◆ **The request**
Reproduce the entries below, substituting "Display size" for every occurrence of "Screen dimensions" and leaving all other text unchanged.

****************

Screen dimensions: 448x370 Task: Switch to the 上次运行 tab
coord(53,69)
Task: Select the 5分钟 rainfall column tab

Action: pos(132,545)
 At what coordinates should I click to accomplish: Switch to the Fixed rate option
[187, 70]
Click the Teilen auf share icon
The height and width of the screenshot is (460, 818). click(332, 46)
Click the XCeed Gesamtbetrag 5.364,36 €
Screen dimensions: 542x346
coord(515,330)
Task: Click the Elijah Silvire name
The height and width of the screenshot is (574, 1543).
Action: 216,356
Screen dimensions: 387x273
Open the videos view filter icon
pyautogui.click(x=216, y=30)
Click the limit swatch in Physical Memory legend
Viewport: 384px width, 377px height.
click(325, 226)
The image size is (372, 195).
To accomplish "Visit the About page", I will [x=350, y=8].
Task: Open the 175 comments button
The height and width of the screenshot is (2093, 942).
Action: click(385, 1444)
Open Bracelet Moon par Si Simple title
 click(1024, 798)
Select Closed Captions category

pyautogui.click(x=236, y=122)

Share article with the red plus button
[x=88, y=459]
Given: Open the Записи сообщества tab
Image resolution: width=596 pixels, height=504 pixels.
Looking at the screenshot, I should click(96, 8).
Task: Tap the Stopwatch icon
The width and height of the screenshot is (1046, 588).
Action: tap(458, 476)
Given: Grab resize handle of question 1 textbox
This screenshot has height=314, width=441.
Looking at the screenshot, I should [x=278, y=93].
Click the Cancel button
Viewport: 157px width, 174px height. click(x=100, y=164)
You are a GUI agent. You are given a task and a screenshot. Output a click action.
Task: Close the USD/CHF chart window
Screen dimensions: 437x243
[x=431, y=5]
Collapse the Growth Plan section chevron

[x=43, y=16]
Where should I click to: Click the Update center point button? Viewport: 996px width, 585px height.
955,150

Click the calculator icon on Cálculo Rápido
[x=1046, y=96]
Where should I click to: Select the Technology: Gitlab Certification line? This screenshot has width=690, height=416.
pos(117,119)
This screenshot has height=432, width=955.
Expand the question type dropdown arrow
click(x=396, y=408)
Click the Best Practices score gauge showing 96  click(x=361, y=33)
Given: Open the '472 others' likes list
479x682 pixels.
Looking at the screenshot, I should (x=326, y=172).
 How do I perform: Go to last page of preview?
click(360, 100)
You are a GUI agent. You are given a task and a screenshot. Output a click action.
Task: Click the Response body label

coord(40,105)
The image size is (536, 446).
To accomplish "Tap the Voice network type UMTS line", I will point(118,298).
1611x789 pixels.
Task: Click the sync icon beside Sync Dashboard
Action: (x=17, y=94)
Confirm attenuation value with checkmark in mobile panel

****************

◆ **Complete output**
Display size: 448x370 Task: Switch to the 上次运行 tab
coord(53,69)
Task: Select the 5分钟 rainfall column tab

Action: pos(132,545)
 At what coordinates should I click to accomplish: Switch to the Fixed rate option
[187, 70]
Click the Teilen auf share icon
The height and width of the screenshot is (460, 818). click(332, 46)
Click the XCeed Gesamtbetrag 5.364,36 €
Display size: 542x346
coord(515,330)
Task: Click the Elijah Silvire name
The height and width of the screenshot is (574, 1543).
Action: 216,356
Display size: 387x273
Open the videos view filter icon
pyautogui.click(x=216, y=30)
Click the limit swatch in Physical Memory legend
Viewport: 384px width, 377px height.
click(325, 226)
The image size is (372, 195).
To accomplish "Visit the About page", I will [x=350, y=8].
Task: Open the 175 comments button
The height and width of the screenshot is (2093, 942).
Action: click(385, 1444)
Open Bracelet Moon par Si Simple title
 click(1024, 798)
Select Closed Captions category

pyautogui.click(x=236, y=122)

Share article with the red plus button
[x=88, y=459]
Given: Open the Записи сообщества tab
Image resolution: width=596 pixels, height=504 pixels.
Looking at the screenshot, I should click(96, 8).
Task: Tap the Stopwatch icon
The width and height of the screenshot is (1046, 588).
Action: tap(458, 476)
Given: Grab resize handle of question 1 textbox
This screenshot has height=314, width=441.
Looking at the screenshot, I should [x=278, y=93].
Click the Cancel button
Viewport: 157px width, 174px height. click(x=100, y=164)
You are a GUI agent. You are given a task and a screenshot. Output a click action.
Task: Close the USD/CHF chart window
Display size: 437x243
[x=431, y=5]
Collapse the Growth Plan section chevron

[x=43, y=16]
Where should I click to: Click the Update center point button? Viewport: 996px width, 585px height.
955,150

Click the calculator icon on Cálculo Rápido
[x=1046, y=96]
Where should I click to: Select the Technology: Gitlab Certification line? This screenshot has width=690, height=416.
pos(117,119)
This screenshot has height=432, width=955.
Expand the question type dropdown arrow
click(x=396, y=408)
Click the Best Practices score gauge showing 96  click(x=361, y=33)
Given: Open the '472 others' likes list
479x682 pixels.
Looking at the screenshot, I should (x=326, y=172).
 How do I perform: Go to last page of preview?
click(360, 100)
You are a GUI agent. You are given a task and a screenshot. Output a click action.
Task: Click the Response body label

coord(40,105)
The image size is (536, 446).
To accomplish "Tap the Voice network type UMTS line", I will point(118,298).
1611x789 pixels.
Task: Click the sync icon beside Sync Dashboard
Action: (x=17, y=94)
Confirm attenuation value with checkmark in mobile panel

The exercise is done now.